The falling stock market would have been a great selling point for annuities. But, much like dry goods and toilet paper, the products are vanishing from shelves.
That isn’t because consumers are clearing out the available stock. Instead, insurance companies — which are having to contend with unprecedented volatility and extremely low interest rates — haven’t been able to adjust their annuities fast enough to keep them on the market.
“Short-term, we’ve seen a lot of product suspensions. The supply is shriveling up,” said Tamiko Toland, head of annuity research at Cannex. “Between volatility and Treasuries rates, it would normally necessitate product repricing. And that can’t be done as quickly as rates have changed.”
With fixed-indexed annuities, for example, products are either being pulled off the market altogether, or insurers are removing versions of those products that are available with living benefits, Ms. Toland said.
“We are currently inundated with updates of this nature,” she said. Instruments that insurers can buy to back the guarantees on their products are currently expensive, and budgets are low, she noted.
“COVID-19 is going to be a great educator about another black swan,” she said. “Human society is more at risk globally than it has ever been.”
Over the weekend, the Federal Reserve chopped down its key rate by a full percentage point, setting it at zero to 0.25%, which is the same record low seen in the 2008 financial crisis.
That, along with the erratic stock market, would seem to make annuities a good option for people who are on the cusp of retirement and have serious concerns about starting to draw down their assets. But a potential lack of products, as well as the uncertainty of making a long-term financial decision amid economic, social and political turmoil, could mean that people don’t begin buying annuities for some time.
“There is always a need for people to have guaranteed retirement income,”Ms.
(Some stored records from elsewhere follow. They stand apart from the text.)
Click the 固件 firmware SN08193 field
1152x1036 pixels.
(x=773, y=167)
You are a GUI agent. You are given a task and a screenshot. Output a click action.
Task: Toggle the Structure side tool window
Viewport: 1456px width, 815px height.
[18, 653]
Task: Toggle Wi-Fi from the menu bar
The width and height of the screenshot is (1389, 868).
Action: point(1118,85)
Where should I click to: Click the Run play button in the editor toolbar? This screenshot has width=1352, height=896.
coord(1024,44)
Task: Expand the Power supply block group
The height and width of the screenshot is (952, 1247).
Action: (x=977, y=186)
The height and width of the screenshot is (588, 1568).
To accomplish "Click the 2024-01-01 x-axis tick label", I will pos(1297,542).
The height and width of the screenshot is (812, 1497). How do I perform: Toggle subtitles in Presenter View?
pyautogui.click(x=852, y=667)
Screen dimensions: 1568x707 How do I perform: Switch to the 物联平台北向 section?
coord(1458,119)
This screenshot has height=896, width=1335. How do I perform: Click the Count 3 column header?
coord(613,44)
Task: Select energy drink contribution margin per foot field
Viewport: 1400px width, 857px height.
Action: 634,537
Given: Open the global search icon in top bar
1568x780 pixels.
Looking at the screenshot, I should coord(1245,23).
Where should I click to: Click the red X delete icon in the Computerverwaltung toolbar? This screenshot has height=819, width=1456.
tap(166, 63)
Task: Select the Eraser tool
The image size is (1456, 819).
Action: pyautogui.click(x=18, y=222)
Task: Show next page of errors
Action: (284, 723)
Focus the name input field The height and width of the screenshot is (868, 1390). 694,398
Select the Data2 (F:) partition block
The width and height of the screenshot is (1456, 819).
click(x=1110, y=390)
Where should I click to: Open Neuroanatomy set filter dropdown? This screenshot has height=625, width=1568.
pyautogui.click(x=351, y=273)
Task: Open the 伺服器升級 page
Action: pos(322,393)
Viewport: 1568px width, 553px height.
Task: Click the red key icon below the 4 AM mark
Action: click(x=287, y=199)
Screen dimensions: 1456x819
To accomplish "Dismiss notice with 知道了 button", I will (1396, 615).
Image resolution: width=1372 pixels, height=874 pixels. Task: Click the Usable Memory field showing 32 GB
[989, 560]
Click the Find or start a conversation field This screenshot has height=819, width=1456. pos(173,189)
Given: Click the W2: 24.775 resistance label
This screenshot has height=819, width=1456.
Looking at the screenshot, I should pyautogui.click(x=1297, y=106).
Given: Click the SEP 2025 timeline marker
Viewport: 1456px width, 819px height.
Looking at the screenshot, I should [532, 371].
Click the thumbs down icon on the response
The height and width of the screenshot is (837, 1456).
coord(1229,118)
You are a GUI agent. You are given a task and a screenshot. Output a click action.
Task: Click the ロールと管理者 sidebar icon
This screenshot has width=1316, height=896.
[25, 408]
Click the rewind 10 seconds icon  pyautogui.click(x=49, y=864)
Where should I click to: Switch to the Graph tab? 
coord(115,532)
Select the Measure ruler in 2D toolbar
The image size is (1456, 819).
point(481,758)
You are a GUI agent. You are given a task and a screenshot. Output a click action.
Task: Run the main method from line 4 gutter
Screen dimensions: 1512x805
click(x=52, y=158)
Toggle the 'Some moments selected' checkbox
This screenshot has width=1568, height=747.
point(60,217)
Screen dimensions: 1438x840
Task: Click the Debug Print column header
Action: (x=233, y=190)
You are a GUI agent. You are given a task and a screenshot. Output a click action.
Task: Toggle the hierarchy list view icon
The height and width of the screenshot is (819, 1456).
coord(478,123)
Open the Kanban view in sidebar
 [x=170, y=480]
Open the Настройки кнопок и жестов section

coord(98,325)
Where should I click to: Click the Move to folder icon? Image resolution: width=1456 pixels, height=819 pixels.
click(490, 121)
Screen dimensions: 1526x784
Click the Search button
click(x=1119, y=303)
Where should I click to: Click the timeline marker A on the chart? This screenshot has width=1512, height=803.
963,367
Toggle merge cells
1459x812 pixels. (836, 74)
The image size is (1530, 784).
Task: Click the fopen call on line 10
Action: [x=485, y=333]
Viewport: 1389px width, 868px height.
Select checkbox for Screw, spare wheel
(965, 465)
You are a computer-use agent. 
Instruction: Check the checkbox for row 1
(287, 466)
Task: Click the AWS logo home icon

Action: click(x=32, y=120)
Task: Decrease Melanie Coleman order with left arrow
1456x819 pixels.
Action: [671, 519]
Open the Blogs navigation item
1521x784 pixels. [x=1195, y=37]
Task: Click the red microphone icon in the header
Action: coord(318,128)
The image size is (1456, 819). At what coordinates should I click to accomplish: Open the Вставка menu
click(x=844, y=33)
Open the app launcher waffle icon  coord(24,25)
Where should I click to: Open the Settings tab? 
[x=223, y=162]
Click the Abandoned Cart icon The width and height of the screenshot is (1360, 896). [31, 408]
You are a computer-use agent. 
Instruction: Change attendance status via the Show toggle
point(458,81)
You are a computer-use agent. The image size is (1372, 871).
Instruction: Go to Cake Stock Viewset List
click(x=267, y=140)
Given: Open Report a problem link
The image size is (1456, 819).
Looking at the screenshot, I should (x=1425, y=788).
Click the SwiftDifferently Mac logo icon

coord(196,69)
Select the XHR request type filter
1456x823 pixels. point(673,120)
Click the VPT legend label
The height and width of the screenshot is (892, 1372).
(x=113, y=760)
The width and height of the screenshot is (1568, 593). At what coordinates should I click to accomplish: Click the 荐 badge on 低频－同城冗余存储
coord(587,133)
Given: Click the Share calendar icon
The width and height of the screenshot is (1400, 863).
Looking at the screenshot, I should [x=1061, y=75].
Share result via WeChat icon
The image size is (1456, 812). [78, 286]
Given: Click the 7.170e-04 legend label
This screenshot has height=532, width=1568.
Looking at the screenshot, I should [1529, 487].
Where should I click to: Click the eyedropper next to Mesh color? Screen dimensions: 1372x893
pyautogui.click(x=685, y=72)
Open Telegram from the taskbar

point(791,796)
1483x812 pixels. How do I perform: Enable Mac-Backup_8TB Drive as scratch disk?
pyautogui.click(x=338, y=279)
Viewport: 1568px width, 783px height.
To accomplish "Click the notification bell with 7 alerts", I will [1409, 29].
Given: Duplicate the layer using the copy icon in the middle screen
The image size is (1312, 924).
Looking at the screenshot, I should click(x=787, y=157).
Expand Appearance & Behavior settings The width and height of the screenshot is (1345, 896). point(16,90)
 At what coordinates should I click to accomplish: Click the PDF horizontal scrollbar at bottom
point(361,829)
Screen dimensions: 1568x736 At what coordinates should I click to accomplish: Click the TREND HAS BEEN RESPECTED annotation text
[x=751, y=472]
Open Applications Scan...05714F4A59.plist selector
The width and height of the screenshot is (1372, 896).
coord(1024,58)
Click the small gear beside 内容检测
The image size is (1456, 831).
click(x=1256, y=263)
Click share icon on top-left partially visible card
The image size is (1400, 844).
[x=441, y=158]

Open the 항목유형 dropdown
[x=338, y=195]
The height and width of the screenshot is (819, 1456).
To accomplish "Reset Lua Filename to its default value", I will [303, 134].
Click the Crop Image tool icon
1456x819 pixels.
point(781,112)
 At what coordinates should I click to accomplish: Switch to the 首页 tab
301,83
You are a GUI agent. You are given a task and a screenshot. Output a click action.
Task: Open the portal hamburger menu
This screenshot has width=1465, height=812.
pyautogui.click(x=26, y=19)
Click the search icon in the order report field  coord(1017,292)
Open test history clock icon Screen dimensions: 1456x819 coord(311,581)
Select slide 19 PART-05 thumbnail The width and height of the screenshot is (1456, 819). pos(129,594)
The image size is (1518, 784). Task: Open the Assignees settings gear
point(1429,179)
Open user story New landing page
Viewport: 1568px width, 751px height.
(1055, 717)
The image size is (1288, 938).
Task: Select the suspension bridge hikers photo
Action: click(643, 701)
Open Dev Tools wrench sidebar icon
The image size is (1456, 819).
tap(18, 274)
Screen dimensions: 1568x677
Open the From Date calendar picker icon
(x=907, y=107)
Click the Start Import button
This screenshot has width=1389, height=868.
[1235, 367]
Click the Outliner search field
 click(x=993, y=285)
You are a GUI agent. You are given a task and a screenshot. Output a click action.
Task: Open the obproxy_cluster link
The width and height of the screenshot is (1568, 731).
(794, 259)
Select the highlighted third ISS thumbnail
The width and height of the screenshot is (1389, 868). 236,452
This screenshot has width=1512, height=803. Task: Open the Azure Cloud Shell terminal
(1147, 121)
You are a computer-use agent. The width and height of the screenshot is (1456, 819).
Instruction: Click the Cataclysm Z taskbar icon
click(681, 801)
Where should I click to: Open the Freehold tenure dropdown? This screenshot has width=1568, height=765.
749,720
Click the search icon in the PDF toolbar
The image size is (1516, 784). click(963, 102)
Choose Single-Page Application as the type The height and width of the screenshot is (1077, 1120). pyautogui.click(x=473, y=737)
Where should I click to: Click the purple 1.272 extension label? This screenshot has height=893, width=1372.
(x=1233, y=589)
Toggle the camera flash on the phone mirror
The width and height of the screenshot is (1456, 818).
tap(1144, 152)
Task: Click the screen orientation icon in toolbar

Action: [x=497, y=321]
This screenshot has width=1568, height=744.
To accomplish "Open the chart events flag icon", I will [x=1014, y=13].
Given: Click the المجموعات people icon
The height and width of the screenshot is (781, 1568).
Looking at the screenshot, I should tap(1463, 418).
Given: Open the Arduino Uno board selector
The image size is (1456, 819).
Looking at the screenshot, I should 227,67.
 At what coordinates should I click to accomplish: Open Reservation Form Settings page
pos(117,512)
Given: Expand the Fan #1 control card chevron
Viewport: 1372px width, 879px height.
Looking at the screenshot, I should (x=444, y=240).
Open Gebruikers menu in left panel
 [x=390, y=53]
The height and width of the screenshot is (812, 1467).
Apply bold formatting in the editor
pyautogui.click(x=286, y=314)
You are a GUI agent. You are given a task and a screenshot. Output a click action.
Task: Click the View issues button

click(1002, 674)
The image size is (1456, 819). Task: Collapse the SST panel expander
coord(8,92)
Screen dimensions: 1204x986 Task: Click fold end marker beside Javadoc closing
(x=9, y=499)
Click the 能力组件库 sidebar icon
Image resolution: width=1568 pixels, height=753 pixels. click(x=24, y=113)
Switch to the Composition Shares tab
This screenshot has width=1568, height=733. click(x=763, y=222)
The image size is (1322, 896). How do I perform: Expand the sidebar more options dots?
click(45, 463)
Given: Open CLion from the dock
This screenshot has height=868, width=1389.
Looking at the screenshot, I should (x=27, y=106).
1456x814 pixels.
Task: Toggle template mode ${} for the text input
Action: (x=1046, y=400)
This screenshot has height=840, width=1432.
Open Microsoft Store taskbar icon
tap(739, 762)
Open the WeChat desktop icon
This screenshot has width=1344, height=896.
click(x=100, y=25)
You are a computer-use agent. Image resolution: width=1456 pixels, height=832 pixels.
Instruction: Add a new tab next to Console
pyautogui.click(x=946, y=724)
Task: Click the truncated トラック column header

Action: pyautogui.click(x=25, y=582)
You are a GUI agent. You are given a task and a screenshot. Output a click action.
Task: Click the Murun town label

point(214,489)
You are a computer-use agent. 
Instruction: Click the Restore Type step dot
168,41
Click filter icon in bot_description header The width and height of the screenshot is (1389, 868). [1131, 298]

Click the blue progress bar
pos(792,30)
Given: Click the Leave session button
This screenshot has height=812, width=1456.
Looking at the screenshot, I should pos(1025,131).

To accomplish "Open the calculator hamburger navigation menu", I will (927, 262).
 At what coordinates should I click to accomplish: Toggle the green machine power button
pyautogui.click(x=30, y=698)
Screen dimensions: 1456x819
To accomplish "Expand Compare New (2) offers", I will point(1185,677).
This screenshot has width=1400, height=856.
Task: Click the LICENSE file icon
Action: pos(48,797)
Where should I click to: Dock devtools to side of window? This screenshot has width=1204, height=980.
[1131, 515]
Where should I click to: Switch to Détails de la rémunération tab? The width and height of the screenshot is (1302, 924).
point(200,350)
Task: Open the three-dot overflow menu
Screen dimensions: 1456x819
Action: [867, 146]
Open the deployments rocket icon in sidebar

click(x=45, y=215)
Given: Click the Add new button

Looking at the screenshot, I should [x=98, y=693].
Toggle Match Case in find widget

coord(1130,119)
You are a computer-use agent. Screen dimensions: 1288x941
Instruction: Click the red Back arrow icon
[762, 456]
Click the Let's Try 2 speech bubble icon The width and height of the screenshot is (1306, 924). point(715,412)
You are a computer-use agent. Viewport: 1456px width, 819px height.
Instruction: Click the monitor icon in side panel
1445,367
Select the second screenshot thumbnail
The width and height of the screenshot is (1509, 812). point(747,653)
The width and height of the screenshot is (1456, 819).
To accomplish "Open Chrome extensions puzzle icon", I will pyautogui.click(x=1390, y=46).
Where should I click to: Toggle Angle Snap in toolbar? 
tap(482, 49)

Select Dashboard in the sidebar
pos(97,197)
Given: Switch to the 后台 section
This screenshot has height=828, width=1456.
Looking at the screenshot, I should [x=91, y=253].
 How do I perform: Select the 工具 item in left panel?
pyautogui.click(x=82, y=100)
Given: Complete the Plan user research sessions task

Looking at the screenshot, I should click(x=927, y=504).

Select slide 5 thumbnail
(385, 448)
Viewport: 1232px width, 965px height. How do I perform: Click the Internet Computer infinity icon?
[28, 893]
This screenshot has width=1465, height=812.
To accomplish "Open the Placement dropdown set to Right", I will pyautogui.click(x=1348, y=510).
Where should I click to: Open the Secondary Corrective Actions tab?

Toland said. “The timing of their retirement might be skewed by this.”
For investors who are panicking amid the volatility, buying annuities can be a better option than putting all of their assets in bonds, said Wade Pfau, professor of retirement income at The American College.
“They might still be able to lock in their goals, depending on how over-funded [their accounts] were,” he said.
Research has shown that in down markets, people have more interest in annuities than they do during bull markets, he said.
“Nobody’s tried to sell annuities in this environment before,” said Scott Stolz, president of global wealth solutions in Raymond James’ insurance group. “In the short run, as companies cut back [on products and rates] … you’re probably going to see a blip before the product changes.”
Carriers have generally given sellers a couple weeks’ notice ahead of product changes, he noted.
“After that you’re probably going to see a drop in sales with the new rates,” he said.
But the COVID-19 pandemic will almost certainly temper annuity sales expectations for 2020. Last year was a record for U.S. annuity sales, which were 3% higher than in 2018, at $241.7 billion, up from $233.7 billion, according to a report from Limra’s Secure Retirement Institute. The increase was in part due to rising demand for a relatively new type of product, registered index-linked annuities. Those products became available in 2010 and haven’t been tested in a financial crisis until now, said Todd Giesing, director of annuity research at the Secure Retirement Institute.
“We haven’t experienced anything as significant as this,” Mr. Giesing said, of the COVID-19 effect on annuity sales in general. “It’s going to be a very challenging time for manufacturers.”
Though the need for annuities is not going away, people who traditionally buy annuities — those in their early 60s — could be less likely to seek out the products in the short term, he said.
Some products, such as fixed-rate deferred annuities, could do well when things settle down, he said. There was strong demand for those products in 2009, when investors turned to them for fixed-rates and income guarantees, he said.
Demand for RILAs could be mixed, he said, as some investors will not want any downside risk, while others will seek the benefits of higher returns and some downside protection the products offer.
Sales will likely suffer for at least three to five months, Mr. Stolz said. But after that, investors could be eager to see products with guarantees, he said.
“I think this will be good for annuity sales in the long run,” he said.